══ MATERIAL TO PROCESS

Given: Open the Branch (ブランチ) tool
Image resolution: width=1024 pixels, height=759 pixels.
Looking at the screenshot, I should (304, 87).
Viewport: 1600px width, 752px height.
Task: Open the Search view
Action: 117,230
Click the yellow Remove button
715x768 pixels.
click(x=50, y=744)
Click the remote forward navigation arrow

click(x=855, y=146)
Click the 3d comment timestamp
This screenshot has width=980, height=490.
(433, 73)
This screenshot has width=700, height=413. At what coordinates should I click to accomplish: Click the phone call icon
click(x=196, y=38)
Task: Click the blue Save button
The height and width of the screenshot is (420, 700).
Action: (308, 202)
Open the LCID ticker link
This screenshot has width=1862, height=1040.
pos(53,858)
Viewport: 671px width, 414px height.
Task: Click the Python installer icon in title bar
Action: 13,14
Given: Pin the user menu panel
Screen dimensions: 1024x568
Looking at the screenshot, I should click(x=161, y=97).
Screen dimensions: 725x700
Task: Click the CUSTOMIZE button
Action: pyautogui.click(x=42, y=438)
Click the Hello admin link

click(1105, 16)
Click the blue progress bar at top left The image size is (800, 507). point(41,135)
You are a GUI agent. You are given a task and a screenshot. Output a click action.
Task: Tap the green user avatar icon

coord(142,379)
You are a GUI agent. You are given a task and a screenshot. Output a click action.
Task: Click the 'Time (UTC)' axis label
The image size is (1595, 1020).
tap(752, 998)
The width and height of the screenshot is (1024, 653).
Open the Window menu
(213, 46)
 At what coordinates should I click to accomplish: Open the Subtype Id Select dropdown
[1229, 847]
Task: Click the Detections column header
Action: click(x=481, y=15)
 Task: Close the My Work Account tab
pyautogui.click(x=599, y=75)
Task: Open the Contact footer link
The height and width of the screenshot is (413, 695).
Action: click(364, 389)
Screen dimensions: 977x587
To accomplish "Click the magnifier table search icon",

════

- **WORK TASK**
From the line containing "Open the Window menu" down to the final line of the data, write out every line exactly; both the first and last of these belong in your answer, and nothing else does.

- **RESPONSE TO THIS TASK**
Open the Window menu
(213, 46)
 At what coordinates should I click to accomplish: Open the Subtype Id Select dropdown
[1229, 847]
Task: Click the Detections column header
Action: click(x=481, y=15)
 Task: Close the My Work Account tab
pyautogui.click(x=599, y=75)
Task: Open the Contact footer link
The height and width of the screenshot is (413, 695).
Action: click(364, 389)
Screen dimensions: 977x587
To accomplish "Click the magnifier table search icon",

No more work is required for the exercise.